Requirements
Rewrite the lines from "Task: Switch to the Modeling workspace tab" through "[x=890, y=688]", substituting "Sculpting" for "Modeling" and keeping everything else unchanged.

Rows
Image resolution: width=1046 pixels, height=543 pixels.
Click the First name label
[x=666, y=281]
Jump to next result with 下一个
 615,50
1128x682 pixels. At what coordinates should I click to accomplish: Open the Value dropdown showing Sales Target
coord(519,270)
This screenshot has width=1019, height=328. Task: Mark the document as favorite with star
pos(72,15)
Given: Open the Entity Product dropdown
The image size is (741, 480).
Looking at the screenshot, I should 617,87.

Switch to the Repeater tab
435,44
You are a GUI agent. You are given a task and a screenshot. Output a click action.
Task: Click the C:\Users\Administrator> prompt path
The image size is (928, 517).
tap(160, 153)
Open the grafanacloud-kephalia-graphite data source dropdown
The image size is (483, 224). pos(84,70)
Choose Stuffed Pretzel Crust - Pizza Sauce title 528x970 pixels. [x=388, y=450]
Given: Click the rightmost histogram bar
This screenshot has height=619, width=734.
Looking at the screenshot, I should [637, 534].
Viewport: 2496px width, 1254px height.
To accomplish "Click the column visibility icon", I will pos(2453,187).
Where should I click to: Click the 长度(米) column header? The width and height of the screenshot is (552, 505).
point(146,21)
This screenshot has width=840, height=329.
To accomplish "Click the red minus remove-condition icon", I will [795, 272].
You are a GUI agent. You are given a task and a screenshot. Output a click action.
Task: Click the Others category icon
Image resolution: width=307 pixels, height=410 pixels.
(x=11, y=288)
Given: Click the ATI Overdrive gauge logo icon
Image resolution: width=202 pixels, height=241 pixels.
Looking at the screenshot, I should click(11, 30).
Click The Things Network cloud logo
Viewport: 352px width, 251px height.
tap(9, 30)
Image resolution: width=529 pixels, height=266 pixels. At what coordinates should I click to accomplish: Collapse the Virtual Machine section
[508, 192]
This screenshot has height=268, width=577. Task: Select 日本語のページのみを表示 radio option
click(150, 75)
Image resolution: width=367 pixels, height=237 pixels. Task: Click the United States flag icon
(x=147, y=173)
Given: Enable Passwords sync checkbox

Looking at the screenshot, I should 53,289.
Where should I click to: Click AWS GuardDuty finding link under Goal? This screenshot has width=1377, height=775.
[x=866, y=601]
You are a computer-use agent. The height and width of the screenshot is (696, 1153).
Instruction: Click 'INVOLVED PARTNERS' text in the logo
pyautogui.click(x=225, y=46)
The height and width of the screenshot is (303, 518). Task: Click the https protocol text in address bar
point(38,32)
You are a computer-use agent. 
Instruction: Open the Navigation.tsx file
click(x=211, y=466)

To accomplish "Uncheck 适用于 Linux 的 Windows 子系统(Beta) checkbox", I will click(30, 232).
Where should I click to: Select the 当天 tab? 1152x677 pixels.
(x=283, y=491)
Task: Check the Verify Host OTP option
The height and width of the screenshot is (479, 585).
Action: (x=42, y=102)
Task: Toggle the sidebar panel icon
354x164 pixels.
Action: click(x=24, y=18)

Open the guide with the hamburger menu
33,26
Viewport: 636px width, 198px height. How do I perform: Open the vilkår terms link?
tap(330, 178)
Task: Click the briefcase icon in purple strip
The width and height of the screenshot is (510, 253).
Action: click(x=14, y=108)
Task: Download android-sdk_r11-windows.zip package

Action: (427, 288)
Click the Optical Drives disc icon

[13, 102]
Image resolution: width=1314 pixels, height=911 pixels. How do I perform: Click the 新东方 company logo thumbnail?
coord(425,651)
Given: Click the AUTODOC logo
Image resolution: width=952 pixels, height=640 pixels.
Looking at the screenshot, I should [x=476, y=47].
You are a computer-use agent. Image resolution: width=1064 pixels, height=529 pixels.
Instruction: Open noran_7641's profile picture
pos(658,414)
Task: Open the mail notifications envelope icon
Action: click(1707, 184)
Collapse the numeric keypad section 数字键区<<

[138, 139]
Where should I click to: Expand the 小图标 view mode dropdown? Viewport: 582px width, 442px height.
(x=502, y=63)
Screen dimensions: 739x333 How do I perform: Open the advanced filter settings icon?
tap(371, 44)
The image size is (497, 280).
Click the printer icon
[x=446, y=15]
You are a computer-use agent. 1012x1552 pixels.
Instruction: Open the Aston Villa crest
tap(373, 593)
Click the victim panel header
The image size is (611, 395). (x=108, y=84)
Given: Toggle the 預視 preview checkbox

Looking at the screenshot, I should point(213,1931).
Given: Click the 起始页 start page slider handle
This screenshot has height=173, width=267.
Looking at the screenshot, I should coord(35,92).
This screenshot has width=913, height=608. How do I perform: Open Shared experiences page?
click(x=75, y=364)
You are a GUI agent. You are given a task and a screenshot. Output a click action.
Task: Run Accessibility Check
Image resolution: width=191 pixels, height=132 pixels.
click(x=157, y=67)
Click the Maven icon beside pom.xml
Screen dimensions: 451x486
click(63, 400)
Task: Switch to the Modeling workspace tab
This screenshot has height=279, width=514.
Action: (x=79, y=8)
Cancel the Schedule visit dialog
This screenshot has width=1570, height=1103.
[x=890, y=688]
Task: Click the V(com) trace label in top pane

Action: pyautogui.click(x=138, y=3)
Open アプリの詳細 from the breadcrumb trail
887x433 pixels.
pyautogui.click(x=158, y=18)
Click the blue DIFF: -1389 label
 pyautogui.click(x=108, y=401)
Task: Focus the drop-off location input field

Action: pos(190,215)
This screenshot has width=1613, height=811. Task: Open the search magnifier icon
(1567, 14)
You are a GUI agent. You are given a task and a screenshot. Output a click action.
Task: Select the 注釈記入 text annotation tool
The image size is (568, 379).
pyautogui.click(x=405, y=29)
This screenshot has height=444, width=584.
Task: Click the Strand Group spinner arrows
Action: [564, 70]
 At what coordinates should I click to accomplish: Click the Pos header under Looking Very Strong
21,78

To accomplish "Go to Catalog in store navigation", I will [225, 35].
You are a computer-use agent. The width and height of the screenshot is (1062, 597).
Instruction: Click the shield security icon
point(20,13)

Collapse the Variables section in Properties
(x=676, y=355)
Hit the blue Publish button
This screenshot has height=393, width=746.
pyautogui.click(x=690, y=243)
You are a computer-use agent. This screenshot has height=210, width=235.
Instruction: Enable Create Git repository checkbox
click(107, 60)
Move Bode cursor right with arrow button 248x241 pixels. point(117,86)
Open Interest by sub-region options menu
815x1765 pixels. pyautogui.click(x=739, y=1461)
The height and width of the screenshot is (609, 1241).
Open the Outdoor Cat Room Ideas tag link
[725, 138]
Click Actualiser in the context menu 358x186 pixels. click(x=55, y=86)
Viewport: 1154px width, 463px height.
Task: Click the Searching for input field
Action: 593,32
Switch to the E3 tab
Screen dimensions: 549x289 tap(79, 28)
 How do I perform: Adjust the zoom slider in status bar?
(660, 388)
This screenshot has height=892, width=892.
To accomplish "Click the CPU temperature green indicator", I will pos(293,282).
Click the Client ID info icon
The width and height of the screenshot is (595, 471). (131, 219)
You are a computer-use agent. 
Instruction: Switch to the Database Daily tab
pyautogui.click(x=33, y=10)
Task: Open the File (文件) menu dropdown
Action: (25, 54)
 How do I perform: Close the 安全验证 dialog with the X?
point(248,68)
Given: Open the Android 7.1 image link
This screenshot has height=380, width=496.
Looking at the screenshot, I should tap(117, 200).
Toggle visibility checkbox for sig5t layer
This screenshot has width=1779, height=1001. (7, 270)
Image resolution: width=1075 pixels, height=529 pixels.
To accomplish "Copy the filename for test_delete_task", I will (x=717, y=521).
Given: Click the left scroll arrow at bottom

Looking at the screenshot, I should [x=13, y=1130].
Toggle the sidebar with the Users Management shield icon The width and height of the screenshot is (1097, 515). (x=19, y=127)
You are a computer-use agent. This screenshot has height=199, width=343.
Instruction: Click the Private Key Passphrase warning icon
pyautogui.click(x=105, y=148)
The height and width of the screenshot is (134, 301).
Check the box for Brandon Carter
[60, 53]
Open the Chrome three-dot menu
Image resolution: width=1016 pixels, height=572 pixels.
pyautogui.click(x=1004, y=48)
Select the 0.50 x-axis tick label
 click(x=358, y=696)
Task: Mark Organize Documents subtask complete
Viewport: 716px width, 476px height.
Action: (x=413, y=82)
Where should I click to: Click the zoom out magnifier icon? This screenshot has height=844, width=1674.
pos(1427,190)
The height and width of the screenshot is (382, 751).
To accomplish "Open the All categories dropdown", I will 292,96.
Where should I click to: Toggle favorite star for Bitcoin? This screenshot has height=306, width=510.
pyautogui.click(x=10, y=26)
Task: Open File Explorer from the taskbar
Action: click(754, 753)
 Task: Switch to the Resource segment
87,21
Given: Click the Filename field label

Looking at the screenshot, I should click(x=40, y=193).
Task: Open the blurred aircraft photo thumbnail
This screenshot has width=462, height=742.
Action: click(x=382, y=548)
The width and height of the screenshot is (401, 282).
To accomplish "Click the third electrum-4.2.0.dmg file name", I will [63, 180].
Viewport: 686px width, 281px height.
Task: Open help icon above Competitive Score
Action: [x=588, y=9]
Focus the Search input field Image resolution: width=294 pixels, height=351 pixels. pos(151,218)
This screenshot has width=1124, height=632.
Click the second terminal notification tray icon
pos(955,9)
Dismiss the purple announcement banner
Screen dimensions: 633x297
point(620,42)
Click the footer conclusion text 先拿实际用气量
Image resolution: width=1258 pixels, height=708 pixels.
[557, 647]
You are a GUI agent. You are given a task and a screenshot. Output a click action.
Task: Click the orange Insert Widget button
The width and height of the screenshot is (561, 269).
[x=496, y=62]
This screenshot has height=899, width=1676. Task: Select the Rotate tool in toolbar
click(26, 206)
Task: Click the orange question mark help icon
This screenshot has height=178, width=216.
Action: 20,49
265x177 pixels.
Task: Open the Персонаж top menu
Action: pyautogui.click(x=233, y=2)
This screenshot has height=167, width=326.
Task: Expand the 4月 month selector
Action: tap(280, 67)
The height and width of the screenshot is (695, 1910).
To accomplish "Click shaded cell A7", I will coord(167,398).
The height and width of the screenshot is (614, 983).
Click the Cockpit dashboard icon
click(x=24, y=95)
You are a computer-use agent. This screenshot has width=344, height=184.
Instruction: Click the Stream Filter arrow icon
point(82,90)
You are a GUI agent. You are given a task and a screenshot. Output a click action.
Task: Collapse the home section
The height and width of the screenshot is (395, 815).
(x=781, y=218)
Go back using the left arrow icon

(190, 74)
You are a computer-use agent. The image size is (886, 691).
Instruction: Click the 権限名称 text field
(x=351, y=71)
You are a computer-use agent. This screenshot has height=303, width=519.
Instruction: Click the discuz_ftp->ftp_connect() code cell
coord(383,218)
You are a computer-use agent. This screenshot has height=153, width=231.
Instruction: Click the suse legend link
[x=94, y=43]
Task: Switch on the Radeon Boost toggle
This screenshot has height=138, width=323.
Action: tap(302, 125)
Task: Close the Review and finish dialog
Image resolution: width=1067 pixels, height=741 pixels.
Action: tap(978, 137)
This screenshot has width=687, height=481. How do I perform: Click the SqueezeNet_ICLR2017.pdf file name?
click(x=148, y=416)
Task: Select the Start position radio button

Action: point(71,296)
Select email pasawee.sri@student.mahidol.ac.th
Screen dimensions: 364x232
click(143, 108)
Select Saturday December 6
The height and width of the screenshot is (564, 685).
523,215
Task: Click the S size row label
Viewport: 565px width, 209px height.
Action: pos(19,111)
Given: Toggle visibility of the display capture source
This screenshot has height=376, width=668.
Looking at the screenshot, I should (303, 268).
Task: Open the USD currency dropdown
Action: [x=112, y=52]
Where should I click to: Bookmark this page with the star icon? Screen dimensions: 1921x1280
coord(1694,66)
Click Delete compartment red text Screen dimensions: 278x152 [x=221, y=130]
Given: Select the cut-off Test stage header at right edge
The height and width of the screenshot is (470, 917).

Exercise response
Task: Switch to the Sculpting workspace tab
This screenshot has height=279, width=514.
Action: (x=79, y=8)
Cancel the Schedule visit dialog
This screenshot has width=1570, height=1103.
[x=890, y=688]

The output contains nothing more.